*TEXT*:
==============================
We watched Harry Potter and the
Order of the Phoenix as soon as it was issued on DVD, and I
thought I detected a certain internal contradiction in what were
obviously contemporary political references then. Now, having seen it a
second time this weekend, I decided to do some research to see if my
initial intuitions were correct. I think they are. And I also think
there's something worthwhile to be learned about the relation between
truth and politics by taking a closer look at Rowling's intentions and
the effects of her work.
[A brief timeout is in order here for a plot summary. Those who know
the story can skip this paragraph. All the other Potter movies begin
with a comic set piece highlighting the banality of his non-magical
existence in a hellish suburb with his step-parents when he is not at
the charmed Hogwarts School. This one doesn't. It begins with a near tragedy as Harry
and his detestable civilian (i.e., non-magica) step-brother are
attacked without warning by demonic entities bent on their murder.
==============================
*DATASET CONTENT*:
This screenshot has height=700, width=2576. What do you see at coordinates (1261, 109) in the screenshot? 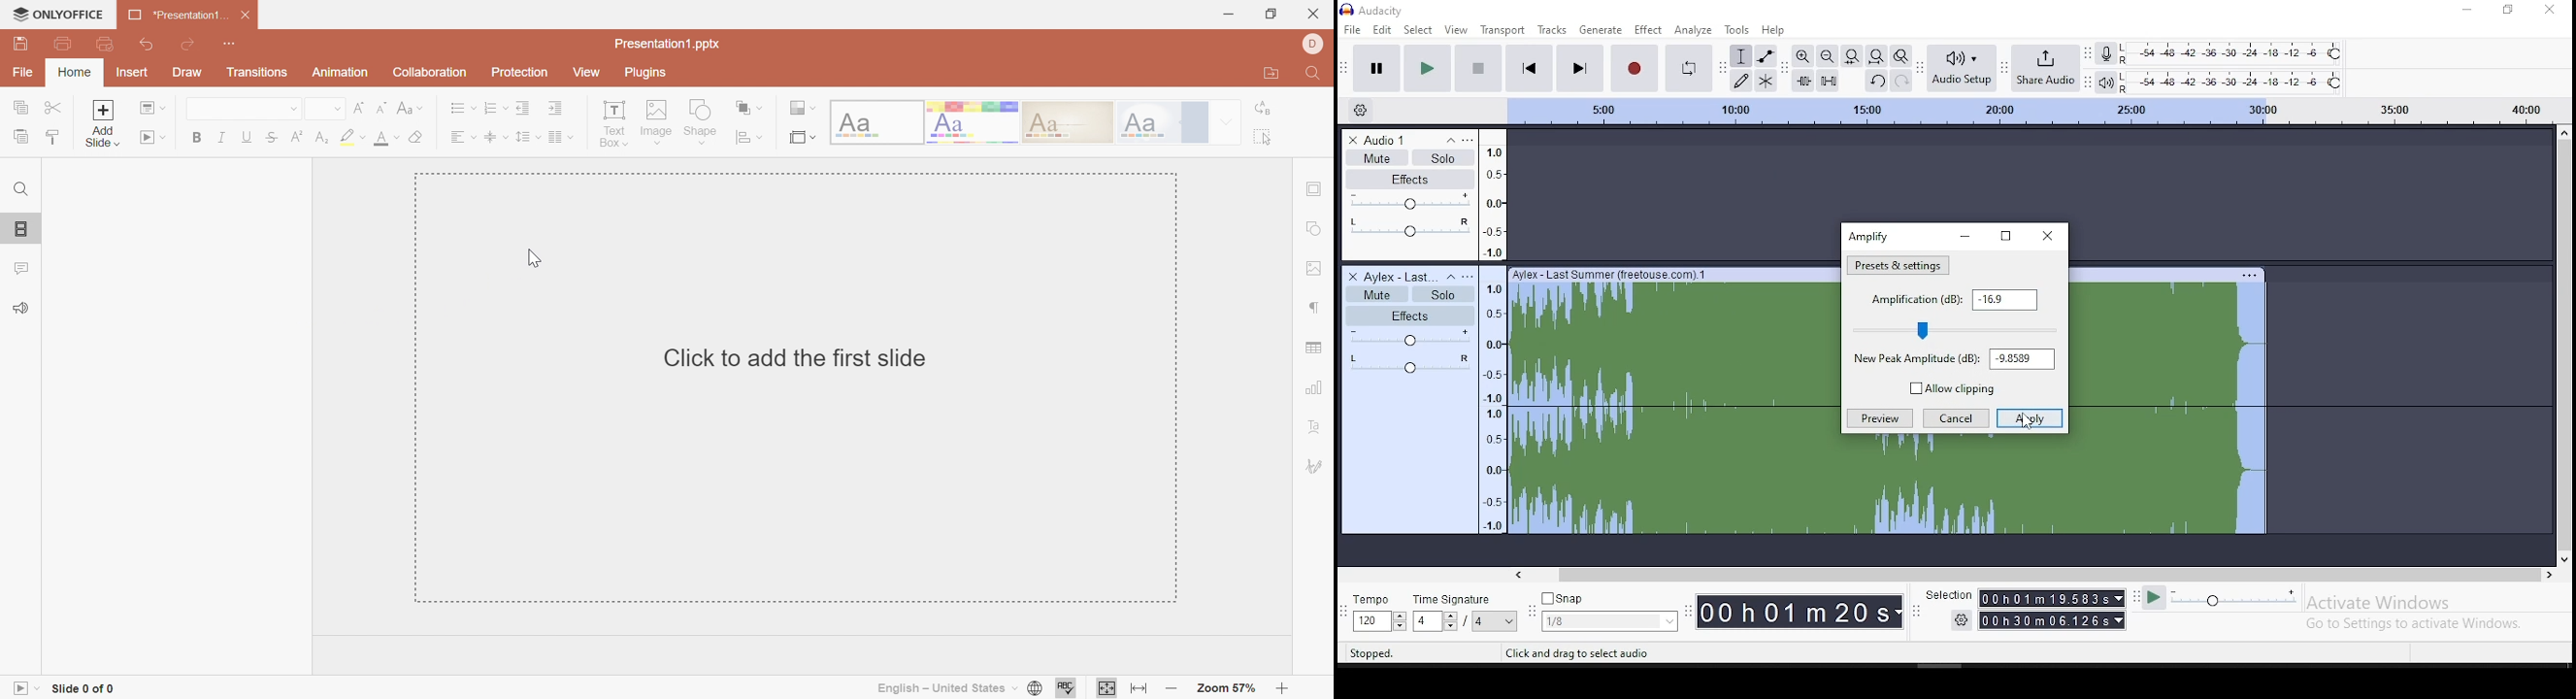
I see `Replace` at bounding box center [1261, 109].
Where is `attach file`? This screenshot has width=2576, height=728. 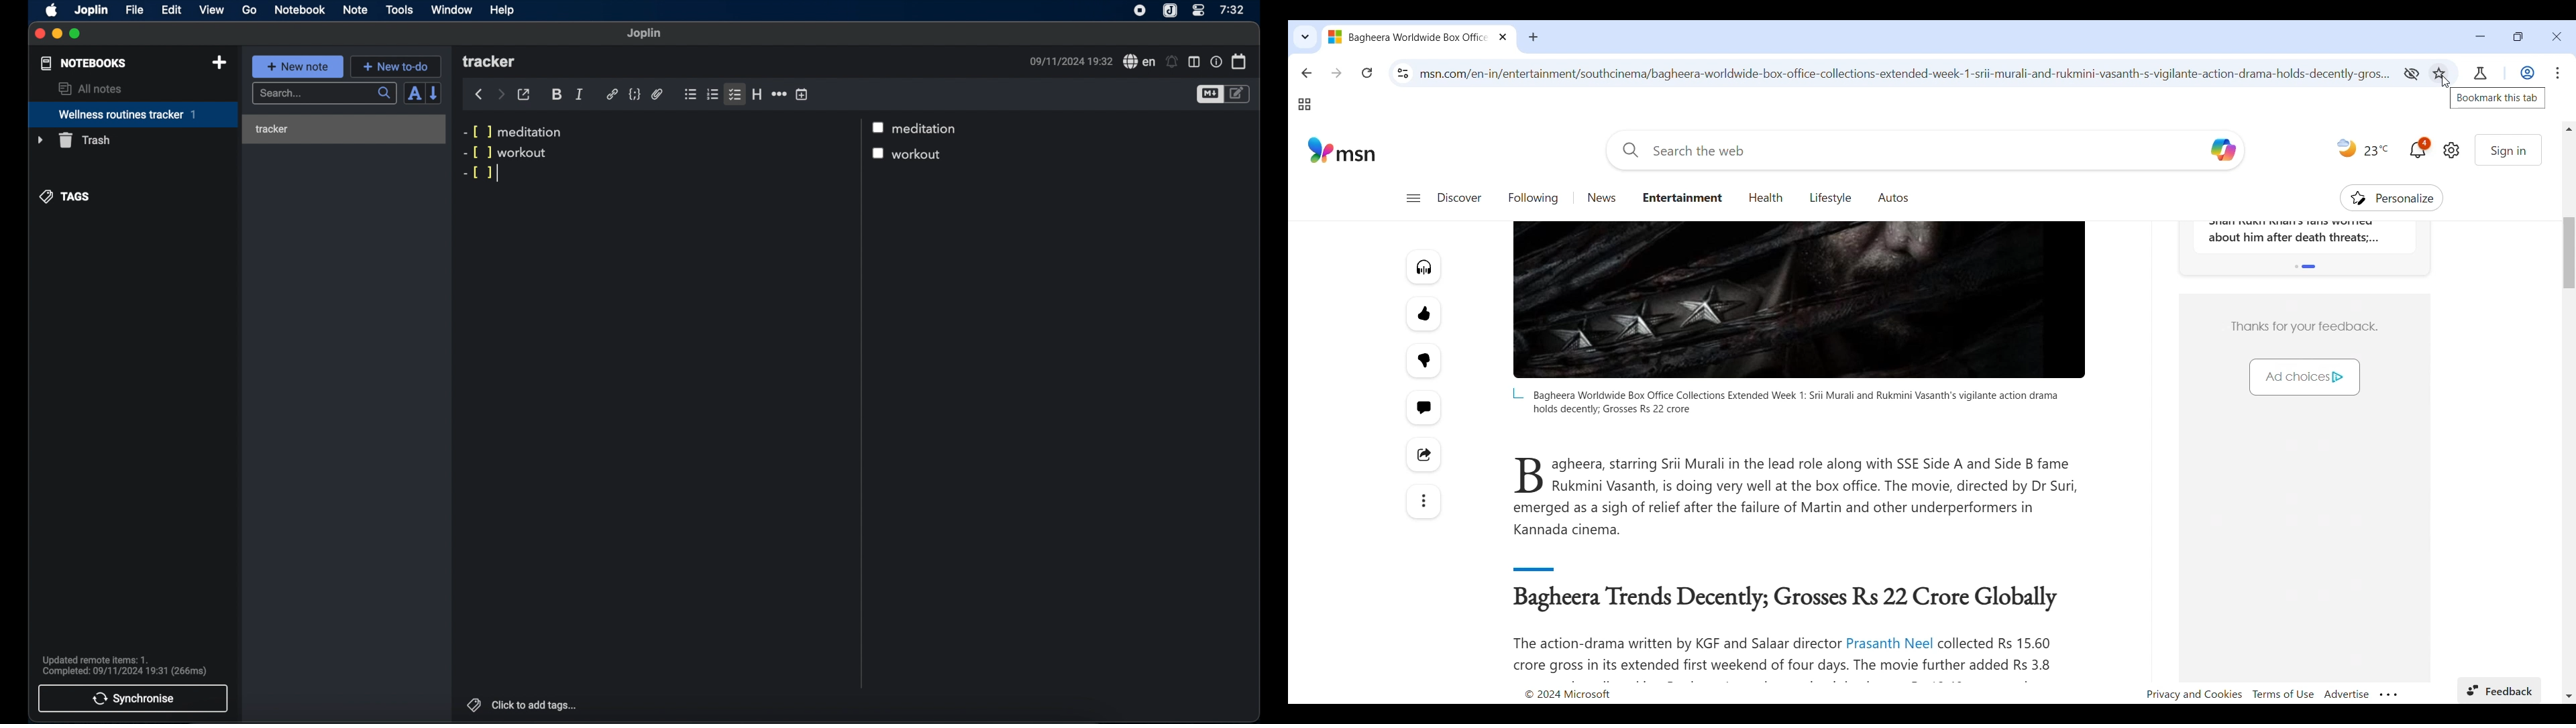
attach file is located at coordinates (657, 95).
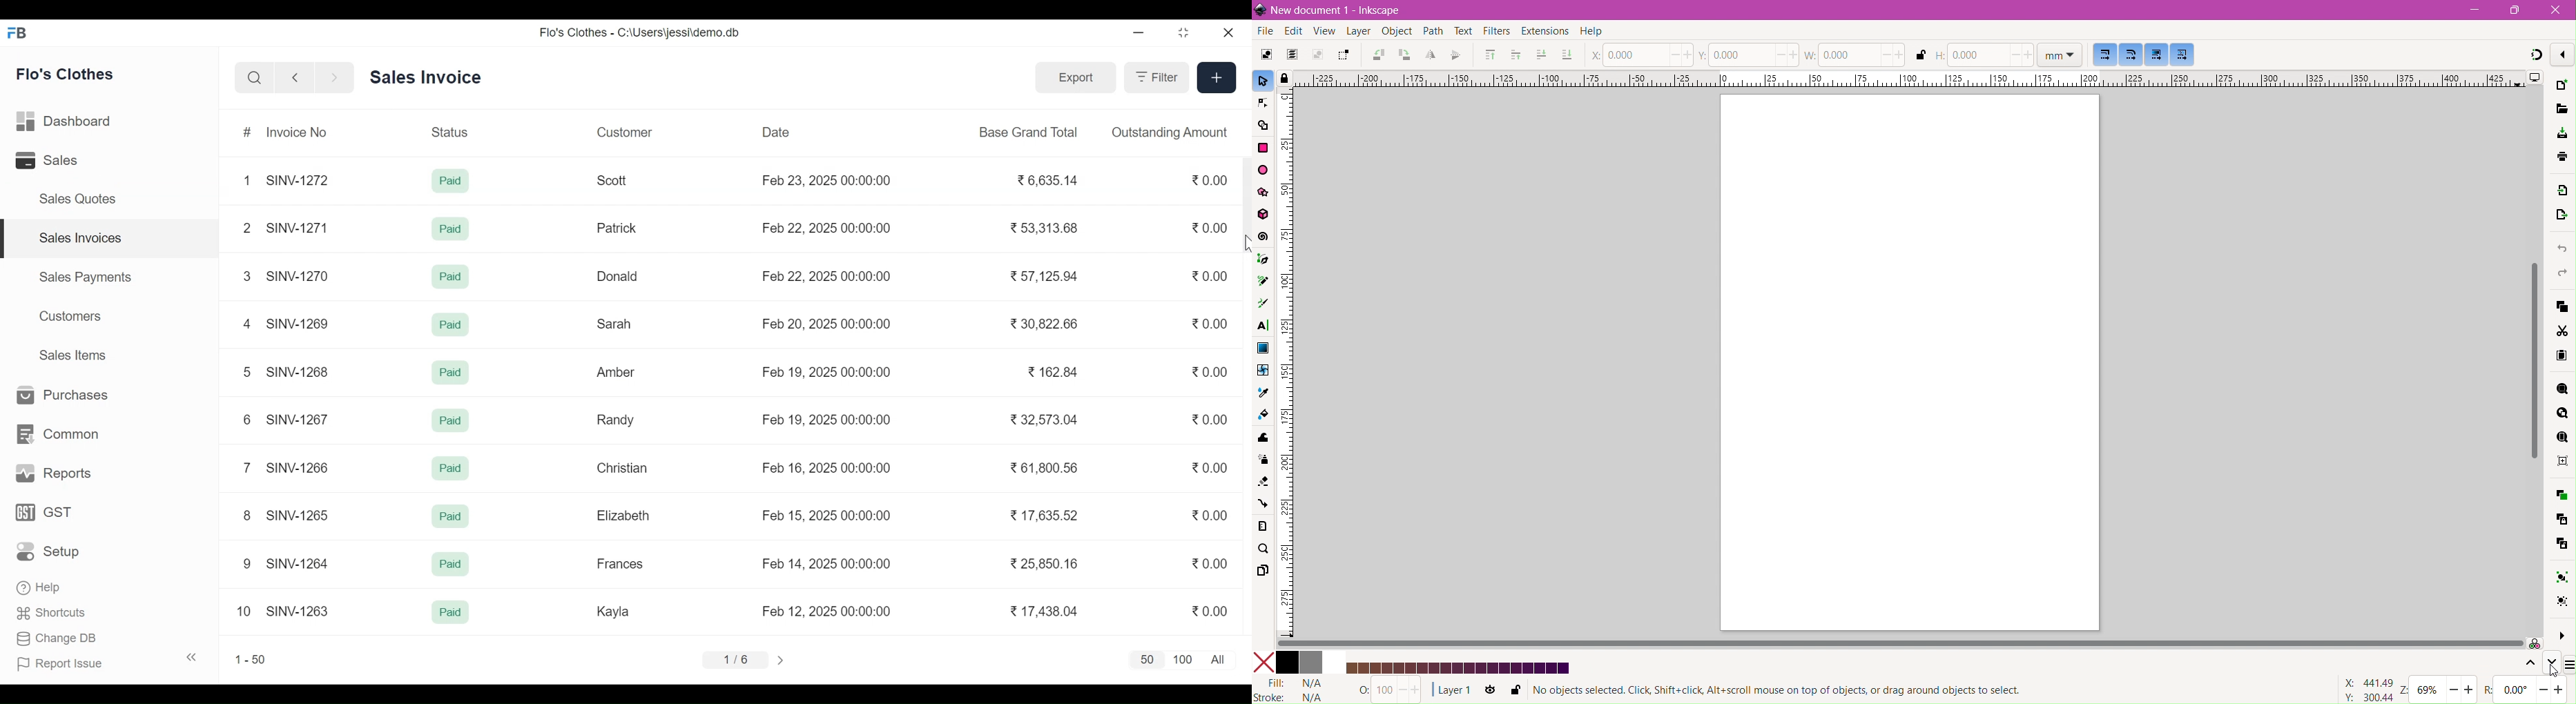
==============================
*GOAL 1*:
From the commentary on Harry Potter and the Order of the Phoenix, extract the passage between "We watched Harry" and "of her work.", inclusive.
*GOAL 2*:
Write the next part of the commentary on Harry Potter and the Order of the Phoenix, starting after its final sentence.

*WRITTEN ANSWER 1*:
We watched Harry Potter and the
Order of the Phoenix as soon as it was issued on DVD, and I
thought I detected a certain internal contradiction in what were
obviously contemporary political references then. Now, having seen it a
second time this weekend, I decided to do some research to see if my
initial intuitions were correct. I think they are. And I also think
there's something worthwhile to be learned about the relation between
truth and politics by taking a closer look at Rowling's intentions and
the effects of her work.

*WRITTEN ANSWER 2*:
After saving both their lives with a spell, Harry is immediately
expelled from Hogwarts for casting a spell in the presence of a
civilian. His friends get the expulsion suspended pending a formal
trial by the Ministry of Magic, where a kangaroo-court conviction is
narrowly averted by the fortuitous appearance of counsel and a witness who had been
misled about the timing of the proceedings. Upon returning to Hogwarts,
Harry learns that one of his chief accusers, deputy minister Dolores Umbridge, has
somehow been installed at his school with unknown and sinister
authority over the old administration. He also learns that he's been targeted for
persecution. An instance of insubordination results in his physical
torture by Umbridge, and the rest of the student body also suffers as
Umbridge begins to issue edicts against one school tradition after
another. Harry resists by creating his own secret organization of
students whom he teaches to do combat against a looming evil -- the
wizard Voldemort -- whose existence is everywhere officially denied. In the end,
after a climactic battle with the enemy so long denied by the Ministry
of Magic, the reality of the threat comes to light and Dolores Umbridge
is overthown. But not before the last surviving member of Harry's real
family is killed in battle against the enemy Umbridge refused to
acknowledge.]
When I first saw Phoenix, I
thought (less succinctly, I admit), "How odd. She seems to be trying to
do one thing and achieving something altogether else. And the 'else' is
so much more fascinating because it's being done in spite of the author's
superficial intent." It seemed to me that Ms. Rowling was reacting
quite explicitly to the aftermath of 9/11 and the ramping up of the War
on Terror by the Blair government and perhaps the Bush administration.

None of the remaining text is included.